Too often, PR shops play the role of the wizard behind the curtain, spinning and shaping scientific abstracts and studies without offering context or perspective. And just as often as those releases are churned out, the media picks them up and reports on them.

It’s dangerous that news releases passing for science are so readily repeated in the media. There’s no check on claims made and rarely any balance provided – just screaming headlines.

A blog called “Science Reporting Gone Wrong” explains, “the science reporting process is a complicated one. The process requires honest researchers, informed PR writers, investigative journalists and savvy, critical bloggers to ensure that public audiences receive accurate big-picture representations of scientific research and discovery.”

Unfortunately, this type of rigorous reporting is rare today.

The latest reckless piece of science-by-press-release came yesterday from a group of scientists claiming there may be an association between sugar-sweetened beverages and mortality. You may have seen the sensational headlines:  “sugary drinks linked to 180,000 deaths worldwide” or some such. If it bleeds, it leads.

First, there’s not even an available study yet. Literally. (If there was, we’d link to it so you could read for yourself.) But there was a press release issued on behalf of the authors. Until late today -- hours and hours after the media had long reported on the news release -- there wasn’t even an abstract available for public review. The scientists making these claims still haven’t shown their work for scrutiny beyond their own cabal.
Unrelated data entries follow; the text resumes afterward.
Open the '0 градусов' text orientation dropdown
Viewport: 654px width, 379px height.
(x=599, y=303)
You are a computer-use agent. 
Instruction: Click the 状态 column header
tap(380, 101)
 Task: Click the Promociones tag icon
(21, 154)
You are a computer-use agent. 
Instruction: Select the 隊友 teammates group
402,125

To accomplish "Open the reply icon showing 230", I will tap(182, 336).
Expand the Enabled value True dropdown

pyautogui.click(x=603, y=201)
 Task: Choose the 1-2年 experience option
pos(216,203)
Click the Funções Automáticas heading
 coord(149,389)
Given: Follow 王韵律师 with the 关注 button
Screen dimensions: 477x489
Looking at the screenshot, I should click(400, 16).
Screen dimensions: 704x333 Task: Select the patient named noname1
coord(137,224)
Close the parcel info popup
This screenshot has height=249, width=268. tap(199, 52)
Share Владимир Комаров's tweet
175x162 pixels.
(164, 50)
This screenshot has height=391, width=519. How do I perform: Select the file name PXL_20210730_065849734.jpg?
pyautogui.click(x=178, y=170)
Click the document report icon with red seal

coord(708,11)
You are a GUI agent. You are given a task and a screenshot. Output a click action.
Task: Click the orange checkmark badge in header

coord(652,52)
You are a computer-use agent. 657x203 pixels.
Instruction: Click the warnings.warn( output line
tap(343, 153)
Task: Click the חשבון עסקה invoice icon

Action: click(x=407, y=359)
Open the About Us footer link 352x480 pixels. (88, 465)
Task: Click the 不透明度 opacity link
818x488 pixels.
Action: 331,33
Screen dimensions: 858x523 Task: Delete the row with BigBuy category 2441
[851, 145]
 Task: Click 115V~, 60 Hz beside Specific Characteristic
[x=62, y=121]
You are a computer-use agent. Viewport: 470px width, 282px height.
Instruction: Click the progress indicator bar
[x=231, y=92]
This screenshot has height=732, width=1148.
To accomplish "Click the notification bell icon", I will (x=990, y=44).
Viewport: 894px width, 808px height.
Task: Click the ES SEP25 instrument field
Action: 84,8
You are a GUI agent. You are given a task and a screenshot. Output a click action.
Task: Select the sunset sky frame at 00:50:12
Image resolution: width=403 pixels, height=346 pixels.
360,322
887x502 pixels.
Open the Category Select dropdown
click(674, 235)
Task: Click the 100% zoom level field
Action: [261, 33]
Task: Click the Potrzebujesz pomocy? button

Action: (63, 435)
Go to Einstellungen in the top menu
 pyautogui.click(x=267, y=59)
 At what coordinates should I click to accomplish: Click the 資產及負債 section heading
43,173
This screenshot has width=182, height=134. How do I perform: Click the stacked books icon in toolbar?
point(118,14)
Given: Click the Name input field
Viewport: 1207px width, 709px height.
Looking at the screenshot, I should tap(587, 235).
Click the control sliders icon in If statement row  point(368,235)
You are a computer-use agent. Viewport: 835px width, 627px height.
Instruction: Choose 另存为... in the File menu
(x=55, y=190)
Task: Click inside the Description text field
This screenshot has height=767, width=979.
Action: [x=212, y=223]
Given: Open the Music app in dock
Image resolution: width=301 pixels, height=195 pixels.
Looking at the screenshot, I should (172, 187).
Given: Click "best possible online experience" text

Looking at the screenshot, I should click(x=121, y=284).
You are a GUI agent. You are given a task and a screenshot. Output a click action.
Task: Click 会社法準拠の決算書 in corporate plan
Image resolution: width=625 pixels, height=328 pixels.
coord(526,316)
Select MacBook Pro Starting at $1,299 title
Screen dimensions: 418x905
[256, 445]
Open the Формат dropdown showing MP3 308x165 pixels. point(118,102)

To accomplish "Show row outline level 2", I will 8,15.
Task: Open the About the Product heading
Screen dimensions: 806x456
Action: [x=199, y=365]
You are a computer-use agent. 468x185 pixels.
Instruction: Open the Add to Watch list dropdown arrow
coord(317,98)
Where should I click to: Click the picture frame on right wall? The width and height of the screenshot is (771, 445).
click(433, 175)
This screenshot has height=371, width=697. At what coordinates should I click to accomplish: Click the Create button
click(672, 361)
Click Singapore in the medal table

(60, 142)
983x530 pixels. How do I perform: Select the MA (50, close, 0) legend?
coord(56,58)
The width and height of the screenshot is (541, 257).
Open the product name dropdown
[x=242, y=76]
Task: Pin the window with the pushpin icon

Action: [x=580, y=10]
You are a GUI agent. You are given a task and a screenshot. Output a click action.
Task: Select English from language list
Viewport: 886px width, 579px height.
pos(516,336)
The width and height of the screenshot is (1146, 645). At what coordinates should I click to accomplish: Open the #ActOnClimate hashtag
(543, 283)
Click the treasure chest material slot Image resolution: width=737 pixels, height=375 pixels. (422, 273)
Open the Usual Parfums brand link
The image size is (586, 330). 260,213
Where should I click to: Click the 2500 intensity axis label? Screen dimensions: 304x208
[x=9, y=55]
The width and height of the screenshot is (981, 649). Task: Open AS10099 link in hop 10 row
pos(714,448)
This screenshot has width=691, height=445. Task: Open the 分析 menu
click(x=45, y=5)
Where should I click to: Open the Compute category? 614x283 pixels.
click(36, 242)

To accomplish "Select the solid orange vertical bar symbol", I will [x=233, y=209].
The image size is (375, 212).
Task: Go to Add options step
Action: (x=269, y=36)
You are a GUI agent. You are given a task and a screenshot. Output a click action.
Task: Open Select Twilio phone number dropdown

The skeptics in the scientific community are emerging as well. A doctor with the Cleveland Clinic referred to it as “weak research.” But there’s one thing all these studies that attack soda have in common: they can’t and don’t show that soda alone is a unique cause of obesity – there is no cause and effect. And most of these studies actually bury deep in the research a disclaimer to the effect that there is no causation and more study is needed.

Yes, certain sodas and other beverages have calories. But many don’t; in fact, 45 percent of beverages sold today have zero calories. But if you over-consume any food with calories without working those calories off, it’s going to create an imbalance. That’s not unique to soda or any one food. Calories in must equal calories out to maintain weight – that’s a standard embraced by science and common sense.

Yes, we represent the soft drink industry. Yes, we have a proud bias towards our products, which we know to be safe and refreshing beverages. We also know we must do our part to address the complex problem of obesity – just go to www.deliveringchoices.org to learn how we are doing just that.

We work very hard to deal in facts and in a straightforward manner – whether you agree with our positions or not. But we’re never so reckless as to let press releases pass for legitimate science. That’s irresponsible.